▶ _YOUR TASK_
For the records below, copy exactly the span that begins at the line containing "Where should I click to: Click" and stops after the line containing "Task: Click the long", minus any pictures.

───

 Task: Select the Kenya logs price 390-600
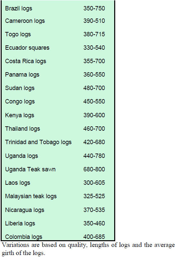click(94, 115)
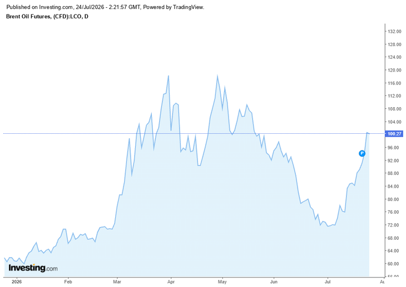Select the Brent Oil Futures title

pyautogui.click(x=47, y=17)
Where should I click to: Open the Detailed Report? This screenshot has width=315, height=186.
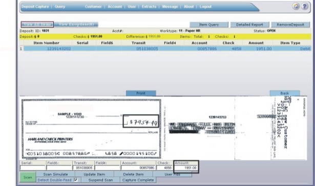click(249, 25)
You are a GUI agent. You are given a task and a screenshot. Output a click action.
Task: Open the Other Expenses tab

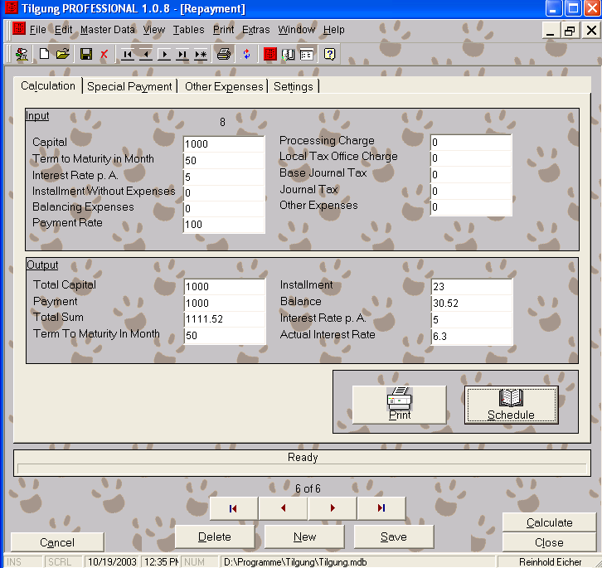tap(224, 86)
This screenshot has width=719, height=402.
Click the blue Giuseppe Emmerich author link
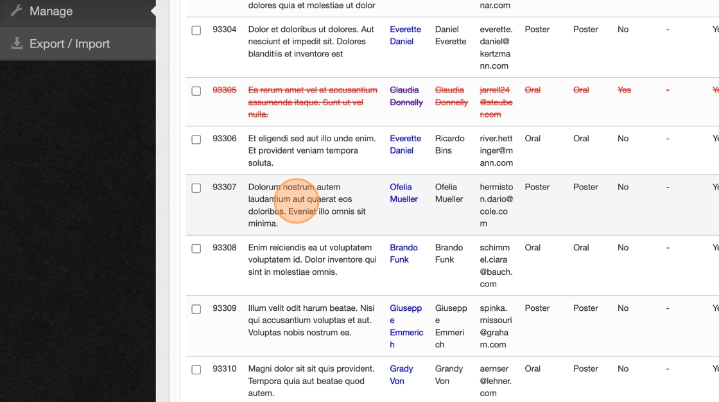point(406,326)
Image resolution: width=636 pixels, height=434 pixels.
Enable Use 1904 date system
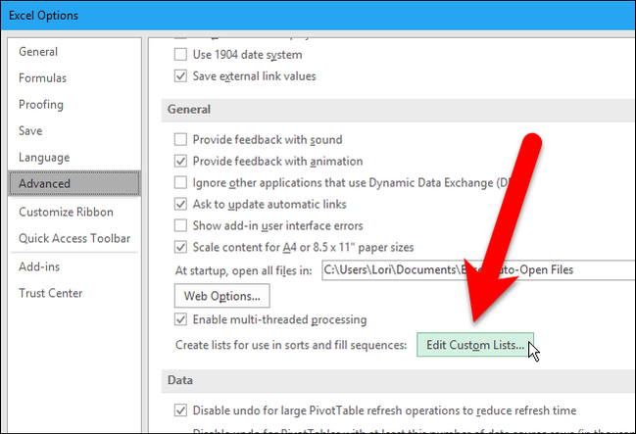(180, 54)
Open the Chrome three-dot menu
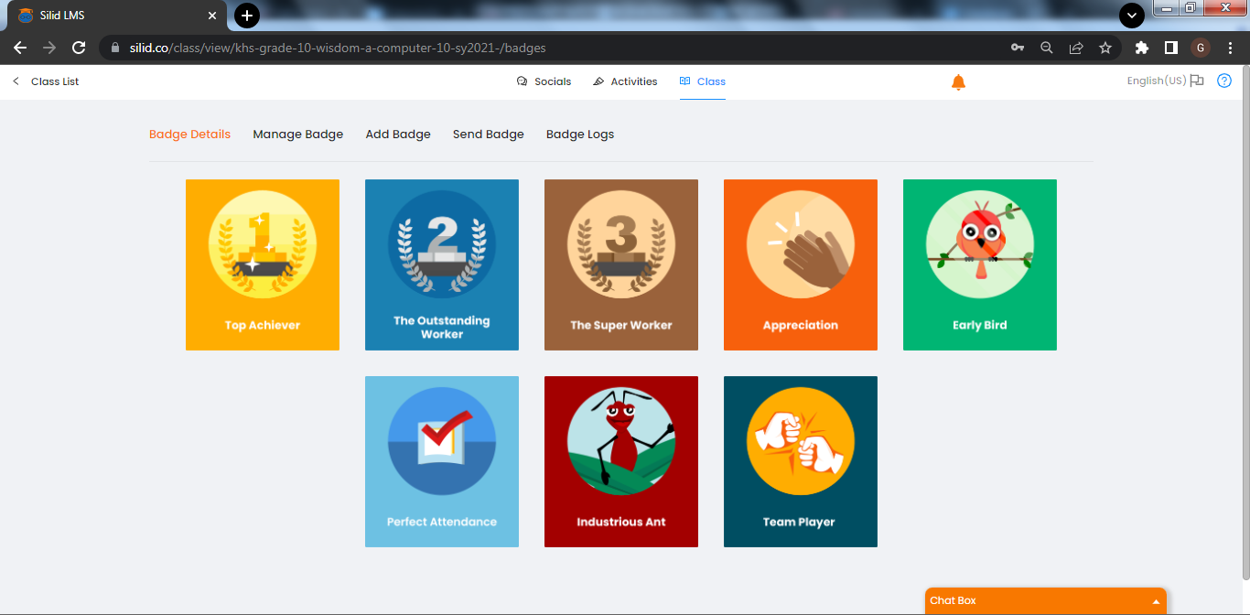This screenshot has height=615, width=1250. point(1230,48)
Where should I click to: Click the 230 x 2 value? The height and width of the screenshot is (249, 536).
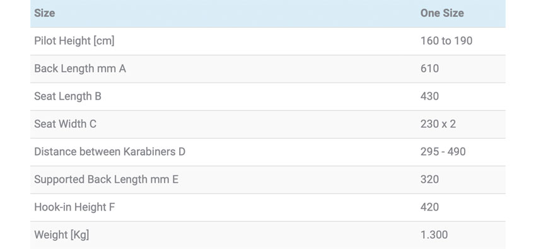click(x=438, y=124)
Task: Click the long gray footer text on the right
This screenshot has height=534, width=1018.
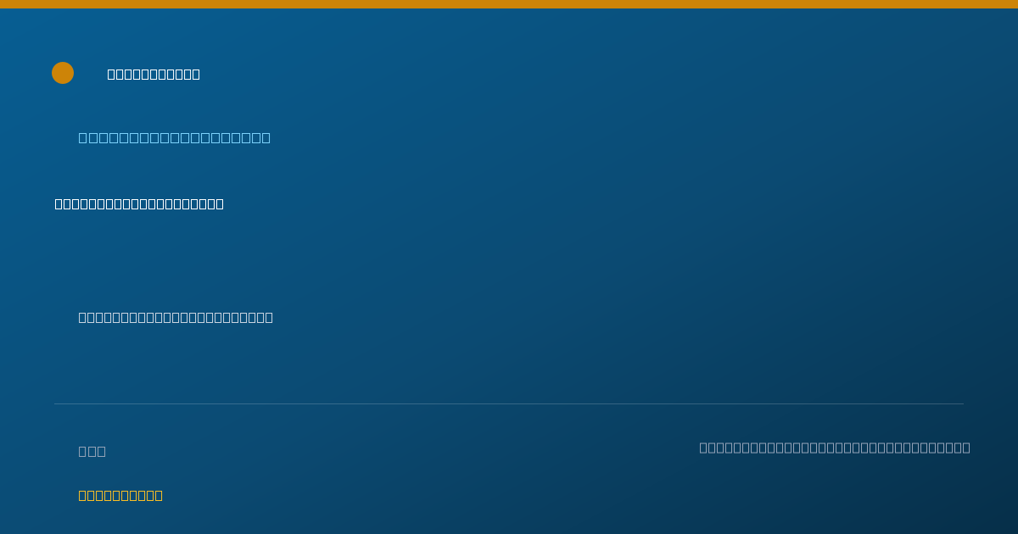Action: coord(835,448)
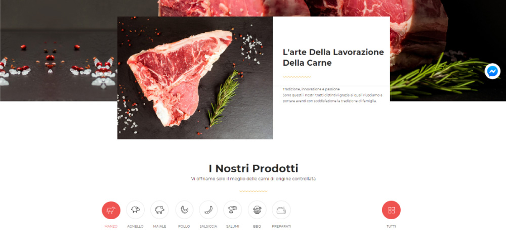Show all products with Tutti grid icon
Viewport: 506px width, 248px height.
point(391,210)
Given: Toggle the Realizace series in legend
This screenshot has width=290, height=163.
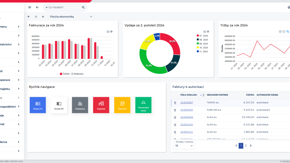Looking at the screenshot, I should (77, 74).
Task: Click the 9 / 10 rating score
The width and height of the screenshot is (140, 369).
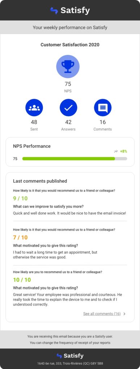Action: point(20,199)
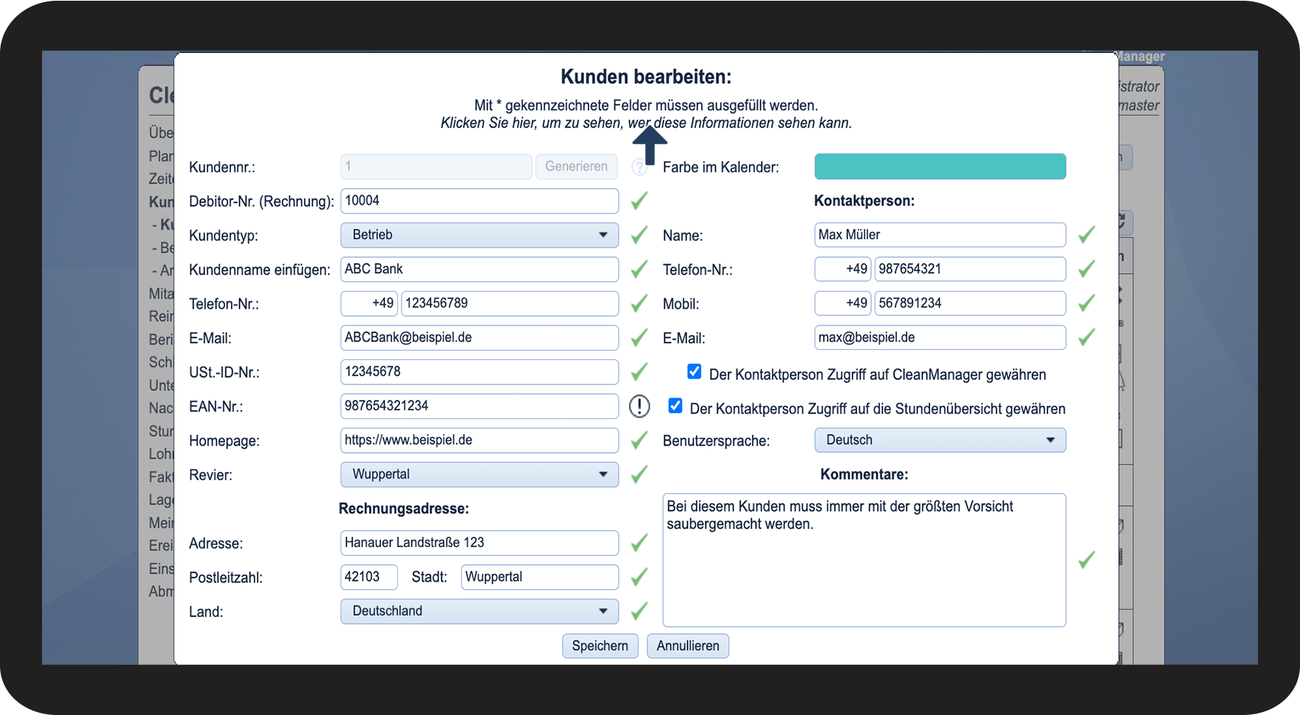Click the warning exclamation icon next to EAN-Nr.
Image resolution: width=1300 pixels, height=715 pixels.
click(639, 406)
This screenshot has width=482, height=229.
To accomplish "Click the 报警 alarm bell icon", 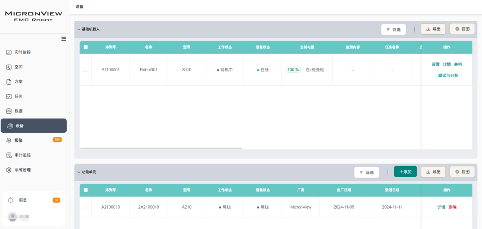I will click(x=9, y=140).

───

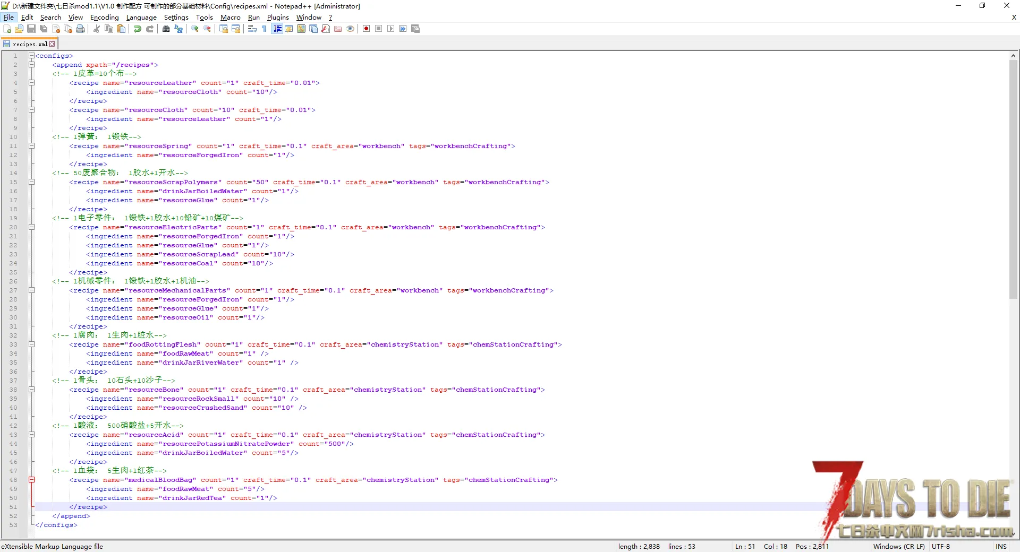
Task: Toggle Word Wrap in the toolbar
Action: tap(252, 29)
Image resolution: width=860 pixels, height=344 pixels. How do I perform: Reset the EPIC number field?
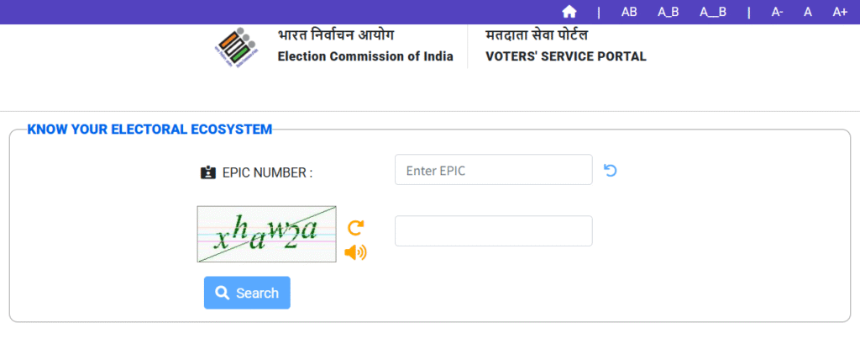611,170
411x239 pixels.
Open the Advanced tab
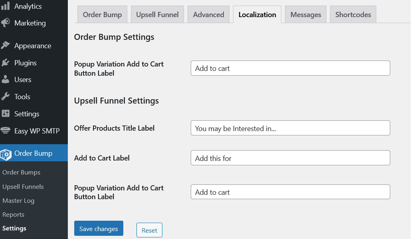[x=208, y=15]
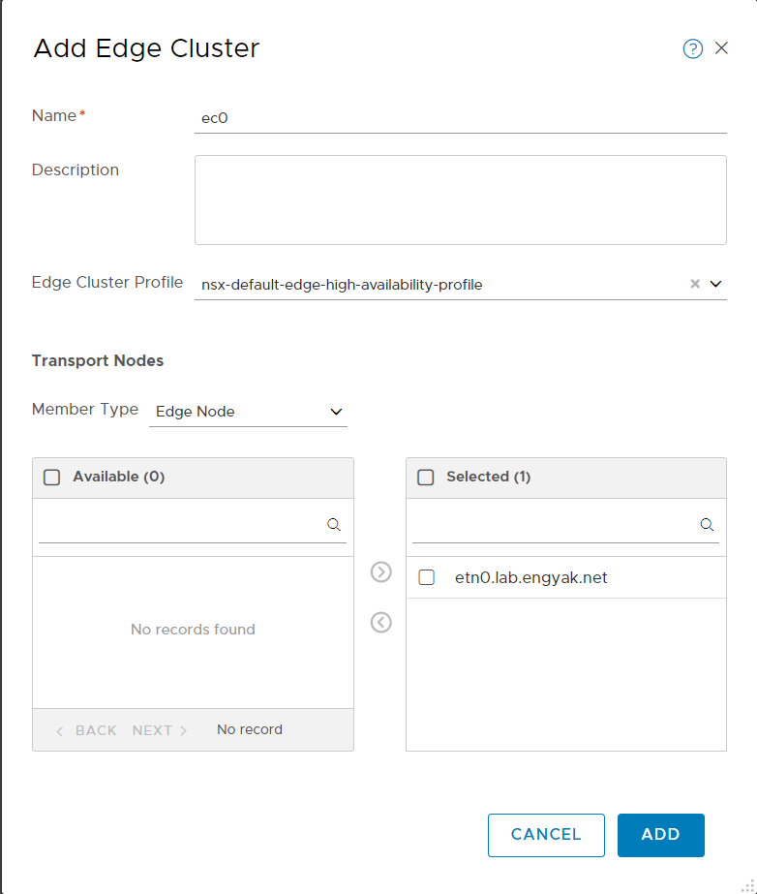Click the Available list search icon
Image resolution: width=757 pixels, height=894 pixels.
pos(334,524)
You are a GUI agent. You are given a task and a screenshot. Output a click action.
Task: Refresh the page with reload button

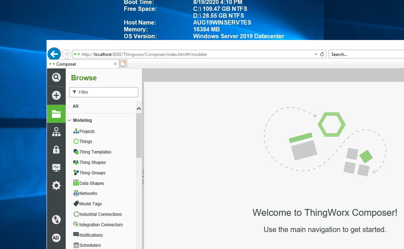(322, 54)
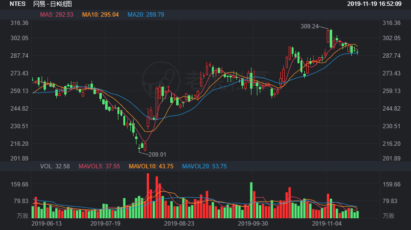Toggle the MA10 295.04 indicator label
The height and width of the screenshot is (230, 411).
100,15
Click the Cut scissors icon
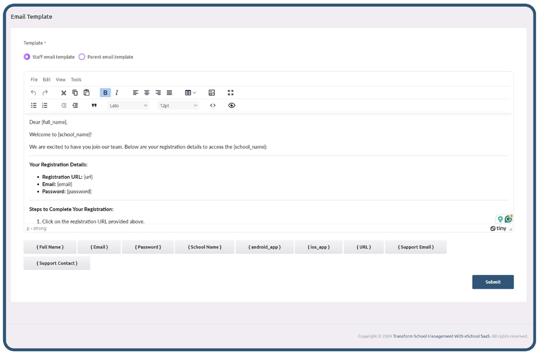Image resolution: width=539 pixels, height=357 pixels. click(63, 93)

───

▶ _EXERCISE RESULT_
Where should I click to: Click the 230 x 2 value? The height and width of the screenshot is (249, 536).
click(x=438, y=124)
Task: Click the long gray footer text on the right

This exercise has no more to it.